Sometimes I get a break and there is a bullet list of features or services or perhaps a table which is easier on the eye and makes me think I might be able to get through yet another page. But at the end of day (getting to my thesis here) – I am challenged to come to terms with what they do, how they work and what is the actual deliverable and why I should care.
This is What I am Talking About
Here is a generic sample (names hidden to protect the innocent) that I think is indicative of corporate websites – a stock photo – in this case a photo of a pencil with spreadsheet to indicate the topic is finance and then dry bullet list of features. But this is actually better in that they at least broke the paragraphs with titled bullet points and there is some white space. It can and does get much worse.
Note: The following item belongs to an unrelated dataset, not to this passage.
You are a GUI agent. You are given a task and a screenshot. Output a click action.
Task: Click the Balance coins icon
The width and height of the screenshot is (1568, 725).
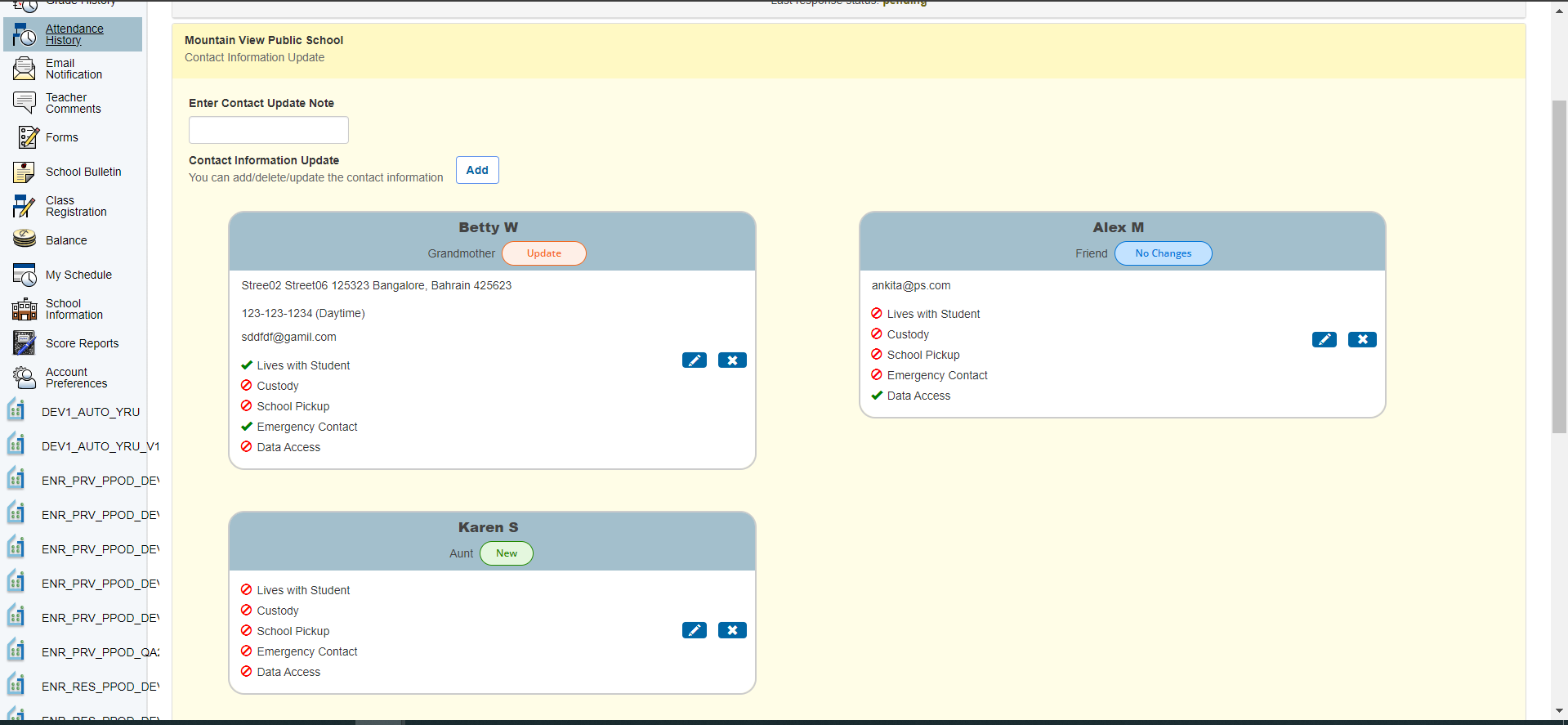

Typical Stock Photo and Copy Combo
Where’s the Meat?
But its a fair question (it really is!) for a web visitor to know what makes you different, the logic behind your differentiated approach and how it will serve my contextualized need. You want the web visitor loaded with intention and not an idle web surfing cruise right? And the sad tragedy to all of this stock photo and text plague is that these answers can be provided succintly – visually. I am talking about visual solutions – infographics, interactive solution pictograms, animations (not the cheezy clip art type) and the burgeoning world of dynamic data visualizations which we are excited to be at the forefront of.
Lets See it in Action
Here is web page from a Fortune 500 in the IT space (that I use to work for), that I took to task for being over-textual and lacking in engagement attributes despite the one nicely branded style icon on the top right.
And here is how we in the pencil sketch form starting bringing the value lurking underneath the text to visuals with fanciful analogies.
Sketch Development Off of Website Copy
And So I Thought About a Maturity Model … I actually came up with this in 2010 when I was forming Frame Concepts – I wanted to visualize to myself (perhaps to convince myself) that there was a gap. And so on one side in the consumer, sexy advertising world their was an abundance of stylish sexy ad type pieces getting one hot and bothered about a new car model or aftershave product; then in the more B2B world, if you wanted to explain how a complex technical or consultative offering works the medium of choice, was a technical guide or loads of slides with bullets and the occasional stock photo or clip art.
So one was forced to choose with the visually compelling but lacking in content substance on the advertising consumer side and the robust technical manual or slide deck without an ounce of engagement factor. This is four year olds now and I need to refine it but its get to the point at hand:
Frame Concepts Maturity Model
As you will notice in addition to working the contrasting continuum, I also suggestively worked out where and why visual solutions may play a role. One afterthought amongst others is that four years later I think understated this and would suggest that the advertising could use of a dose of explanatory visualization and the process pictograms could even do more on the client technical communication front on the far right.
Visual Case Studies Make the Point Better Than I Do
New Frame Concepts Case Study Section in Website
Why The Rabid Rant Four Years Later?
What got me thinking about this is that four years later we have just released a major edition to our website – Visual Case Studies – with over a hundred visual samples showcased against Visual Solution Types, Industries, Professions and Organization types. It serves to expose this false dichotomy between dry technical guides and sexy consumer advertising and this plague of boring text with stock photos under the cold light of reality – and quite simply and overwhelmingly concludes through expample that in fact this a very resolvable problem.
It visually makes the case for a visually-centric communication solution. And I am very excited to have been a part of it and look forward to advancing further in 2014 with new emerging visual solutions developing for market as we speak (See you on the next Case Study Update which I am sure will spur other thoughts.)